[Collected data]
..............................

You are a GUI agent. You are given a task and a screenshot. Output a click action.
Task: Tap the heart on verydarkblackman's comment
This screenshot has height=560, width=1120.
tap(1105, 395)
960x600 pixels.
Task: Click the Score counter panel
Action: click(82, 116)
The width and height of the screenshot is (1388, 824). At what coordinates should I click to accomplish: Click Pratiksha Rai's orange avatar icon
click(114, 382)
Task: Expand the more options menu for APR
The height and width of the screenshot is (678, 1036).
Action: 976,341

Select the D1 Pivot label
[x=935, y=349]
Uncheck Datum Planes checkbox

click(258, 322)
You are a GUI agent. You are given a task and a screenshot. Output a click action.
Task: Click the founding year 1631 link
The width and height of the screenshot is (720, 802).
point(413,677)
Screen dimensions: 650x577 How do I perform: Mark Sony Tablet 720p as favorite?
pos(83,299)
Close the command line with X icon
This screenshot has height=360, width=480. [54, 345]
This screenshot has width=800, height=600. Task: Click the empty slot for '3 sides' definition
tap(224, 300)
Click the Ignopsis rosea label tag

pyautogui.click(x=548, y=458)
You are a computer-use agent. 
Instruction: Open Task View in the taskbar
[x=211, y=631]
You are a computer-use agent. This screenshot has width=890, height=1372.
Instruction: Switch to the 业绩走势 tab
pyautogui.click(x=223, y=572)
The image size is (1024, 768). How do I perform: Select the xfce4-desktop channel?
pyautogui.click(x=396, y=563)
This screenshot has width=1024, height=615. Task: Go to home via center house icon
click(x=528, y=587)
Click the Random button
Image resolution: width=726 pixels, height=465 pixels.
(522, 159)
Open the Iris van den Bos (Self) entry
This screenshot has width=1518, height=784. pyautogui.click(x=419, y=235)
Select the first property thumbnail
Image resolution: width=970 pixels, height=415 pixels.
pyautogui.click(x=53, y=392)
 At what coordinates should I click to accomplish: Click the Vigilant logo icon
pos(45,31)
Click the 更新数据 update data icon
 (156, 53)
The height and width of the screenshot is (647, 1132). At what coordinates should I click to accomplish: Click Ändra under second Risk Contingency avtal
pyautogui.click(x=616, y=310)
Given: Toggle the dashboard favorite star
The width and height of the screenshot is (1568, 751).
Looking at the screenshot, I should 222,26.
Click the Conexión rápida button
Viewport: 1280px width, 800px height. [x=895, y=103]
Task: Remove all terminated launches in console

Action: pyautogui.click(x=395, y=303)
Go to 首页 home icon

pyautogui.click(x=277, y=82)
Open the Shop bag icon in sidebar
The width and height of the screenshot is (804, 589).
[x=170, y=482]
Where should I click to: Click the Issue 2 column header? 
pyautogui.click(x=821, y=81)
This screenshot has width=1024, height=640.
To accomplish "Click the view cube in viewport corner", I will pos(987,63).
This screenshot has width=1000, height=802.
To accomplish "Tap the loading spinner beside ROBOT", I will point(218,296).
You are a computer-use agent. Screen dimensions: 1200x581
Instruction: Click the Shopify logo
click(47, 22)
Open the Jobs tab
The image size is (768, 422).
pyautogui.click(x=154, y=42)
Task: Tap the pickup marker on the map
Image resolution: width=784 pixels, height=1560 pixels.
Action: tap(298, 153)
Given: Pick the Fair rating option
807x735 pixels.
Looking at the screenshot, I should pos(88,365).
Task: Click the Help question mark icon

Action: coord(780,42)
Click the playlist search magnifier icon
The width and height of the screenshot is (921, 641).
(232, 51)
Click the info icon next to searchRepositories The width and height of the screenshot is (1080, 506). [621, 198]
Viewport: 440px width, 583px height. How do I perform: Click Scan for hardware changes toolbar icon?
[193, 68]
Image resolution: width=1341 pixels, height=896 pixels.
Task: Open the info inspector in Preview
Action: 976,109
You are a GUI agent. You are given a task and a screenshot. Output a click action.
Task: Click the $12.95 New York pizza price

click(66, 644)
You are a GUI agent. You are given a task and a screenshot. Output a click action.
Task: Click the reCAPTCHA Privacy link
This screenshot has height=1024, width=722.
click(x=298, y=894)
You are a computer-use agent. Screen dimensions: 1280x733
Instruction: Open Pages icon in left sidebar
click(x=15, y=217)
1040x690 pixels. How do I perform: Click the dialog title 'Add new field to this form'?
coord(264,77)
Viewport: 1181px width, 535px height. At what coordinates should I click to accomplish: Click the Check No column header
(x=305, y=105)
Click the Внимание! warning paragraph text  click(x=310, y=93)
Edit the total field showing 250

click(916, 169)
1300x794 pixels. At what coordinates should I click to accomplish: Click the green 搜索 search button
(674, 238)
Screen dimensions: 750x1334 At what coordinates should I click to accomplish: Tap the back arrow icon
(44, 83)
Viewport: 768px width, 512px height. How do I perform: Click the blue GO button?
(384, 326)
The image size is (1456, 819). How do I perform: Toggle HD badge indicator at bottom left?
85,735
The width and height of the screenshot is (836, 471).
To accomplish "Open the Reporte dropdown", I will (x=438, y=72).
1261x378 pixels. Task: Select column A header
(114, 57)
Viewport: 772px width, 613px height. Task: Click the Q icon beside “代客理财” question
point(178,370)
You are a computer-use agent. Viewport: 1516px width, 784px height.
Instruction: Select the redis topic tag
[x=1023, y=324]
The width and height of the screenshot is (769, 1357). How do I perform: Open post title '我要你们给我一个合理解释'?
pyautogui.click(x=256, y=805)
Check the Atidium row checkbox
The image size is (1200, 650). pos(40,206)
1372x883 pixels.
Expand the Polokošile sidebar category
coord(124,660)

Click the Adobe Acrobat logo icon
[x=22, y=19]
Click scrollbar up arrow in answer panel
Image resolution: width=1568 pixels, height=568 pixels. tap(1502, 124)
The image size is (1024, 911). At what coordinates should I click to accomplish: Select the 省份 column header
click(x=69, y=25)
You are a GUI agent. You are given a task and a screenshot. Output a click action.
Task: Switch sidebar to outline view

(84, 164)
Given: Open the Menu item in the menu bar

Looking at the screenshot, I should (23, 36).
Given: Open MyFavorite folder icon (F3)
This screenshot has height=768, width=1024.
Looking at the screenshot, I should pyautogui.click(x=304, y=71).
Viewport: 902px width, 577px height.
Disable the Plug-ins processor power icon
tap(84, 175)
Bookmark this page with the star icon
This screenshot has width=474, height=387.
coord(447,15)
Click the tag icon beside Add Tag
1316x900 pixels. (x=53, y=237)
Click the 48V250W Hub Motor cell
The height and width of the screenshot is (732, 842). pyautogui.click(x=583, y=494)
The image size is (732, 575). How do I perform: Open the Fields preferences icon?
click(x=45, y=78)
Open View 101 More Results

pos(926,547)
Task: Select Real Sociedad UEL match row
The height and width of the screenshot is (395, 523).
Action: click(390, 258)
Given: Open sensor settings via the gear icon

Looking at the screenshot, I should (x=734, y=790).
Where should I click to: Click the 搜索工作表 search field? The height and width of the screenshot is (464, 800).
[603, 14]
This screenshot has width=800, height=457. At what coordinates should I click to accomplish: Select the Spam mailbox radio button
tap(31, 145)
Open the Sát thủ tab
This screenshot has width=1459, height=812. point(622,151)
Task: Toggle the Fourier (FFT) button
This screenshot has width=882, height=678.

..............................

→ **Goal of the exercise**: Please repeat each entry exactly as written.

→ **Solved problem**:
You are a GUI agent. You are given a task and a screenshot. Output a click action.
Task: Tap the heart on verydarkblackman's comment
This screenshot has height=560, width=1120.
tap(1105, 395)
960x600 pixels.
Task: Click the Score counter panel
Action: click(82, 116)
The width and height of the screenshot is (1388, 824). At what coordinates should I click to accomplish: Click Pratiksha Rai's orange avatar icon
click(114, 382)
Task: Expand the more options menu for APR
The height and width of the screenshot is (678, 1036).
Action: 976,341

Select the D1 Pivot label
[x=935, y=349]
Uncheck Datum Planes checkbox

click(258, 322)
You are a GUI agent. You are given a task and a screenshot. Output a click action.
Task: Click the founding year 1631 link
The width and height of the screenshot is (720, 802).
point(413,677)
Screen dimensions: 650x577 How do I perform: Mark Sony Tablet 720p as favorite?
pos(83,299)
Close the command line with X icon
This screenshot has height=360, width=480. [54, 345]
This screenshot has width=800, height=600. Task: Click the empty slot for '3 sides' definition
tap(224, 300)
Click the Ignopsis rosea label tag

pyautogui.click(x=548, y=458)
You are a computer-use agent. 
Instruction: Open Task View in the taskbar
[x=211, y=631]
You are a computer-use agent. This screenshot has width=890, height=1372.
Instruction: Switch to the 业绩走势 tab
pyautogui.click(x=223, y=572)
The image size is (1024, 768). How do I perform: Select the xfce4-desktop channel?
pyautogui.click(x=396, y=563)
This screenshot has width=1024, height=615. Task: Go to home via center house icon
click(x=528, y=587)
Click the Random button
Image resolution: width=726 pixels, height=465 pixels.
(522, 159)
Open the Iris van den Bos (Self) entry
This screenshot has width=1518, height=784. pyautogui.click(x=419, y=235)
Select the first property thumbnail
Image resolution: width=970 pixels, height=415 pixels.
pyautogui.click(x=53, y=392)
 At what coordinates should I click to accomplish: Click the Vigilant logo icon
pos(45,31)
Click the 更新数据 update data icon
 (156, 53)
The height and width of the screenshot is (647, 1132). At what coordinates should I click to accomplish: Click Ändra under second Risk Contingency avtal
pyautogui.click(x=616, y=310)
Given: Toggle the dashboard favorite star
The width and height of the screenshot is (1568, 751).
Looking at the screenshot, I should 222,26.
Click the Conexión rápida button
Viewport: 1280px width, 800px height. [x=895, y=103]
Task: Remove all terminated launches in console

Action: pyautogui.click(x=395, y=303)
Go to 首页 home icon

pyautogui.click(x=277, y=82)
Open the Shop bag icon in sidebar
The width and height of the screenshot is (804, 589).
[x=170, y=482]
Where should I click to: Click the Issue 2 column header? 
pyautogui.click(x=821, y=81)
This screenshot has width=1024, height=640.
To accomplish "Click the view cube in viewport corner", I will pos(987,63).
This screenshot has width=1000, height=802.
To accomplish "Tap the loading spinner beside ROBOT", I will point(218,296).
You are a computer-use agent. Screen dimensions: 1200x581
Instruction: Click the Shopify logo
click(47, 22)
Open the Jobs tab
The image size is (768, 422).
pyautogui.click(x=154, y=42)
Task: Tap the pickup marker on the map
Image resolution: width=784 pixels, height=1560 pixels.
Action: tap(298, 153)
Given: Pick the Fair rating option
807x735 pixels.
Looking at the screenshot, I should pos(88,365).
Task: Click the Help question mark icon

Action: coord(780,42)
Click the playlist search magnifier icon
The width and height of the screenshot is (921, 641).
(232, 51)
Click the info icon next to searchRepositories The width and height of the screenshot is (1080, 506). [621, 198]
Viewport: 440px width, 583px height. How do I perform: Click Scan for hardware changes toolbar icon?
[193, 68]
Image resolution: width=1341 pixels, height=896 pixels.
Task: Open the info inspector in Preview
Action: 976,109
You are a GUI agent. You are given a task and a screenshot. Output a click action.
Task: Click the $12.95 New York pizza price

click(66, 644)
You are a GUI agent. You are given a task and a screenshot. Output a click action.
Task: Click the reCAPTCHA Privacy link
This screenshot has height=1024, width=722.
click(x=298, y=894)
You are a computer-use agent. Screen dimensions: 1280x733
Instruction: Open Pages icon in left sidebar
click(x=15, y=217)
1040x690 pixels. How do I perform: Click the dialog title 'Add new field to this form'?
coord(264,77)
Viewport: 1181px width, 535px height. At what coordinates should I click to accomplish: Click the Check No column header
(x=305, y=105)
Click the Внимание! warning paragraph text  click(x=310, y=93)
Edit the total field showing 250

click(916, 169)
1300x794 pixels. At what coordinates should I click to accomplish: Click the green 搜索 search button
(674, 238)
Screen dimensions: 750x1334 At what coordinates should I click to accomplish: Tap the back arrow icon
(44, 83)
Viewport: 768px width, 512px height. How do I perform: Click the blue GO button?
(384, 326)
The image size is (1456, 819). How do I perform: Toggle HD badge indicator at bottom left?
85,735
The width and height of the screenshot is (836, 471).
To accomplish "Open the Reporte dropdown", I will (x=438, y=72).
1261x378 pixels. Task: Select column A header
(114, 57)
Viewport: 772px width, 613px height. Task: Click the Q icon beside “代客理财” question
point(178,370)
You are a computer-use agent. Viewport: 1516px width, 784px height.
Instruction: Select the redis topic tag
[x=1023, y=324]
The width and height of the screenshot is (769, 1357). How do I perform: Open post title '我要你们给我一个合理解释'?
pyautogui.click(x=256, y=805)
Check the Atidium row checkbox
The image size is (1200, 650). pos(40,206)
1372x883 pixels.
Expand the Polokošile sidebar category
coord(124,660)

Click the Adobe Acrobat logo icon
[x=22, y=19]
Click scrollbar up arrow in answer panel
Image resolution: width=1568 pixels, height=568 pixels. tap(1502, 124)
The image size is (1024, 911). At what coordinates should I click to accomplish: Select the 省份 column header
click(x=69, y=25)
You are a GUI agent. You are given a task and a screenshot. Output a click action.
Task: Switch sidebar to outline view

(84, 164)
Given: Open the Menu item in the menu bar

Looking at the screenshot, I should (23, 36).
Given: Open MyFavorite folder icon (F3)
This screenshot has height=768, width=1024.
Looking at the screenshot, I should pyautogui.click(x=304, y=71).
Viewport: 902px width, 577px height.
Disable the Plug-ins processor power icon
tap(84, 175)
Bookmark this page with the star icon
This screenshot has width=474, height=387.
coord(447,15)
Click the tag icon beside Add Tag
1316x900 pixels. (x=53, y=237)
Click the 48V250W Hub Motor cell
The height and width of the screenshot is (732, 842). pyautogui.click(x=583, y=494)
The image size is (732, 575). How do I perform: Open the Fields preferences icon?
click(x=45, y=78)
Open View 101 More Results

pos(926,547)
Task: Select Real Sociedad UEL match row
The height and width of the screenshot is (395, 523).
Action: click(390, 258)
Given: Open sensor settings via the gear icon

Looking at the screenshot, I should (x=734, y=790).
Where should I click to: Click the 搜索工作表 search field? The height and width of the screenshot is (464, 800).
[603, 14]
This screenshot has width=800, height=457. At what coordinates should I click to accomplish: Select the Spam mailbox radio button
tap(31, 145)
Open the Sát thủ tab
This screenshot has width=1459, height=812. point(622,151)
Task: Toggle the Fourier (FFT) button
This screenshot has width=882, height=678.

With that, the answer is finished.